## LISTA DE EXERCÍCIOS
a) Transcreva o trecho sobre o Pegasus de "Além de coletar" até "seus oponentes políticos.".
b) Segundo o trecho sobre o Pegasus, para quem os veteranos da Unidade 8200 venderam o software?

## TRECHO
* * * * * * *
Uma vez instalado, o Pegasus pode acessar praticamente todas as informações do dispositivo, incluindo mensagens de texto, e-mails, histórico de chamadas, localização GPS, e até mesmo dados de aplicativos de mensagens criptografadas como WhatsApp e Signal23. O software permite que o invasor ative remotamente o microfone e a câmera do dispositivo, transformando-o em um espião de bolso. Isso possibilita a gravação de conversas e a captura de imagens sem o conhecimento do usuário.

Além de coletar dados, o Pegasus pode monitorar em tempo real as atividades do dispositivo, interceptando comunicações e rastreando a localização do usuário continuamente.

O Pegasus é usado para espionar milhares de pessoas em todo o mundo  como Jornalistas, defensores dos direitos humanos e inimigos do governo. Os veteranos da Unidade 8200 venderam o Pegasus para alguns dos governos mais reacionários do mundo. O primeiro-ministro indiano Narendra Modi, por exemplo, usou o aplicativo para obter informações comprometedoras sobre seus oponentes políticos.
* * * * * * *
## SEGMENTO DE DADOS
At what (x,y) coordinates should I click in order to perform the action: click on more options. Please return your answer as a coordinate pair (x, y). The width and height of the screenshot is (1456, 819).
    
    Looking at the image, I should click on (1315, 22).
* * * * * * *
## RESPOSTAS DO EXERCÍCIO
a)
Além de coletar dados, o Pegasus pode monitorar em tempo real as atividades do dispositivo, interceptando comunicações e rastreando a localização do usuário continuamente.

O Pegasus é usado para espionar milhares de pessoas em todo o mundo  como Jornalistas, defensores dos direitos humanos e inimigos do governo. Os veteranos da Unidade 8200 venderam o Pegasus para alguns dos governos mais reacionários do mundo. O primeiro-ministro indiano Narendra Modi, por exemplo, usou o aplicativo para obter informações comprometedoras sobre seus oponentes políticos.

b) Para alguns dos governos mais reacionários do mundo.